SUPPLIED DATA
-- Opening Marker --

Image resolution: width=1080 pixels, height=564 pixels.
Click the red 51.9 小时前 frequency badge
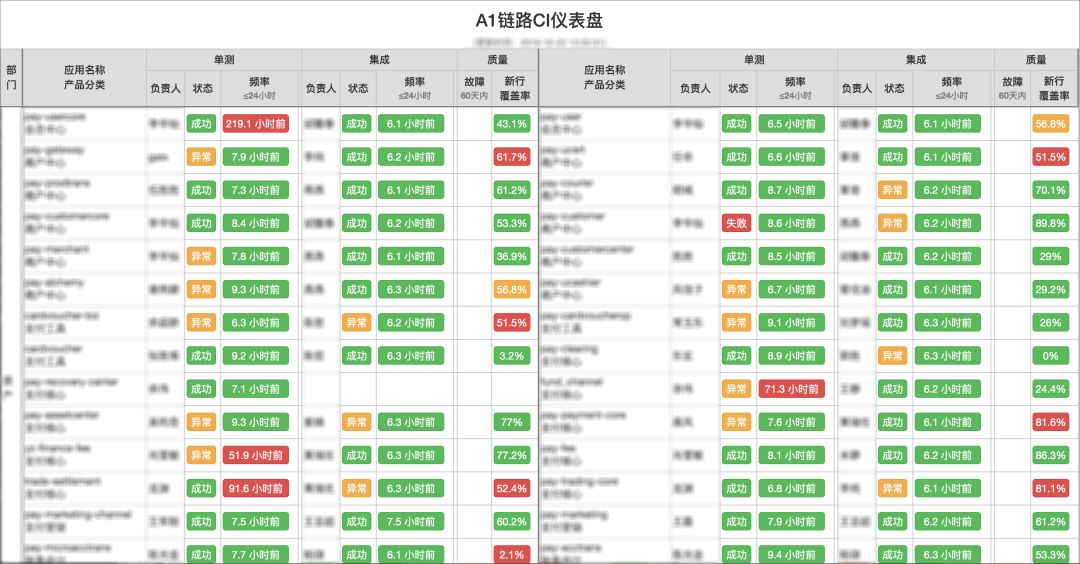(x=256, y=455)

-- Closing Marker --
-- Opening Marker --

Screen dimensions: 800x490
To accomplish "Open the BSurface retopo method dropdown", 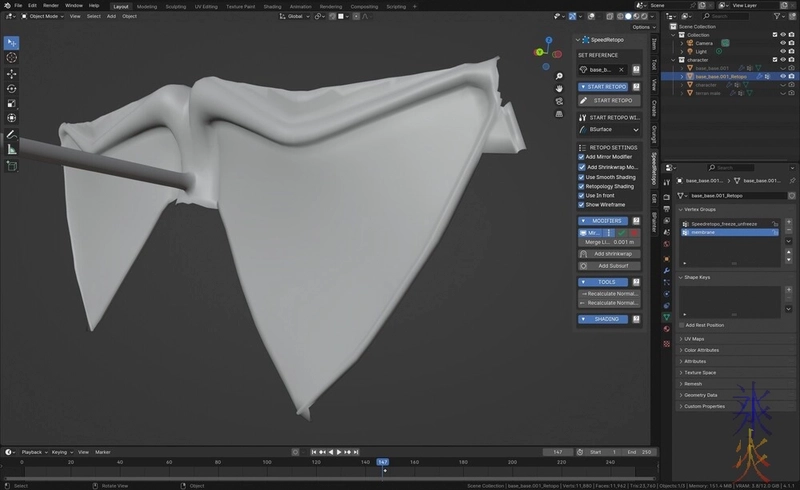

-- Closing Marker --
-- Opening Marker --

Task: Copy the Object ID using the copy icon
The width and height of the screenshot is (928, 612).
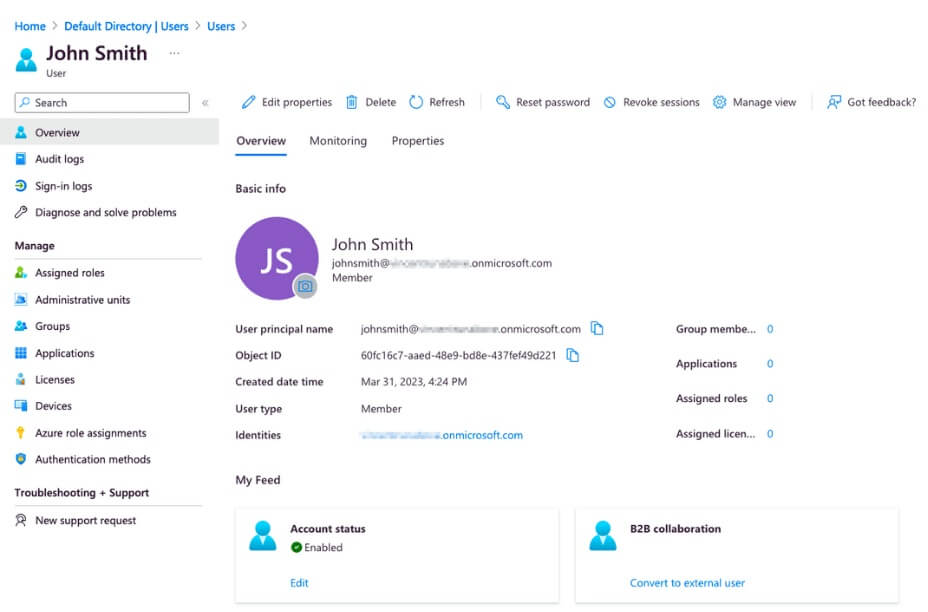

-- Closing Marker --

TASK GOAL
Please give back, exactly as it stands above, the stretch from the line with "Task: Copy the Object ID using the copy icon" through the line with "The width and", and no line outside it.

TASK ANSWER
Task: Copy the Object ID using the copy icon
The width and height of the screenshot is (928, 612).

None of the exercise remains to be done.